■ **What this exercise asks**
[1] According to the crown race thread, what is the usual crown race dimension?
[2] From the crown race thread, reproduce the passage starting at "## PapaZita (20" and ending at "the headset cups.".
[3] Summarize the crown race thread in three sentences.

■ **Supplied passage**
•••

# 27mm Crown Race for an oldish Raleigh - can anyone help?



## casper-d (16 Sep 2009)

Hello - I wonder if anyone can help, although I am not sure if I have posted this in the right place..

I am in the process of rebuilding an 80s Raleigh town bike. However the lower crown race on the forks has pitted, and I haven't had any luck on finding a new one. It has 27mm internal and 37mm external diameters, respectively.







If anyone has any ideas where I might get a new one I would be very grateful to know.

Many thanks,

Casper


----------



## fossyant (16 Sep 2009)

You'll need to buy the whole headset assembly - you don't get any bits individually.

I.e. frame cups, bearings and upper and lower crowns

1 inch headset, the only worry will be the stack height - i.e. how much steerer you have. Stronglight cheap, but seals rubbish. Shimano 105/Ultegra's can be got for about £30 - then they need fitting.


----------



## PapaZita (17 Sep 2009)

How accurately did you measure that 27mm? The usual dimension is 26.4mm, so it's possible that the crown race from a standard 1" headset will not fit. I've been caught out by this when I didn't realise that I was trying to replace a JIS (27.0mm) crown race on an old bike.

As always, Sheldon Brown has all the information.

PZ.


----------



## casper-d (17 Sep 2009)

Fossyant and PapaZita - thank you for both of your replies.

It will be a shame if I can't get just the part I am after. After all, all of the rest of the headset is in good nick having cleaned up well. I did go into Holdsworth yesterday and the helpful guy there also said that it would be hard to get just the crown race, but suggested that, if I looked everywhere, it might not be impossible!

PZ - I measured the crown race with some digital callipers and it is 27mm. Thanks for the SB link. I have looked at the page quite a bit recently! Tomorrow I will measure the other parts. 

Thanks again, Casper


----------



## casper-d (19 Sep 2009)

Hello again,

I have looked at the SB headset dimensions link and I can't work out the exact type of headset I have! Could someone more knowledgeable than myself please have a look at the pictures below and offer some kind advice? Many thanks!

25.4mm OD fork steerer tube





27mm crown race seat





27.3mm ID lower head tube cup





40.6mm OD lower head tube cup





37.7mm OD upper head tube race





26.7mm ID upper head tube race


----------



## PapaZita (20 Sep 2009)

You have a one inch steerer tube (25.4mm), and a 27.0mm crown race seat. The other measurements aren't so useful, as the only dimensions that are standardized are the interfaces between headset and frame. The missing measurement is the inside diameter of the frame tube, for which you'll need to remove one of the headset cups.

Fortunately, knowing that it's a 27.0mm crown race is enough to narrow down the choices. From Sheldon Brown's table, the only standards to use 27.0mm are JIS or Italian. From your description of the bike Italian seems unlikely. It's almost certainly JIS.

•••

■ **Raw data**
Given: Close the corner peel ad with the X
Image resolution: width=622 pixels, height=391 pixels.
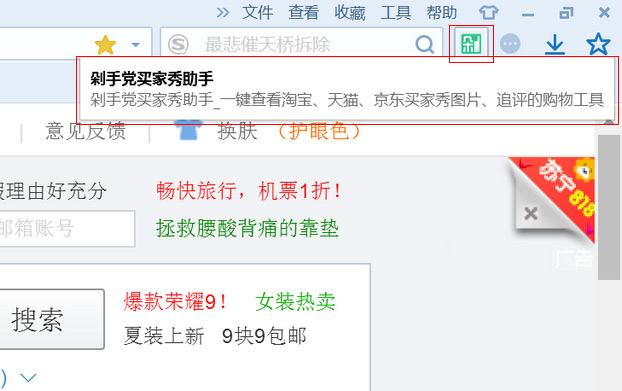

•••

■ **Solutions per task**
[1] 26.4mm

[2]
## PapaZita (20 Sep 2009)

You have a one inch steerer tube (25.4mm), and a 27.0mm crown race seat. The other measurements aren't so useful, as the only dimensions that are standardized are the interfaces between headset and frame. The missing measurement is the inside diameter of the frame tube, for which you'll need to remove one of the headset cups.

[3] A forum member rebuilding an 80s Raleigh town bike asks where to find a new lower crown race, since the original has pitted and measures 27mm internal and 37mm external diameter. One reply says the whole headset assembly must be bought because parts are not sold individually, and another notes that the usual dimension is 26.4mm, so a standard 1" crown race may not fit. After further measurements are posted, the thread concludes that the bike has a one inch steerer tube and a 27.0mm crown race seat, which makes the headset almost certainly JIS.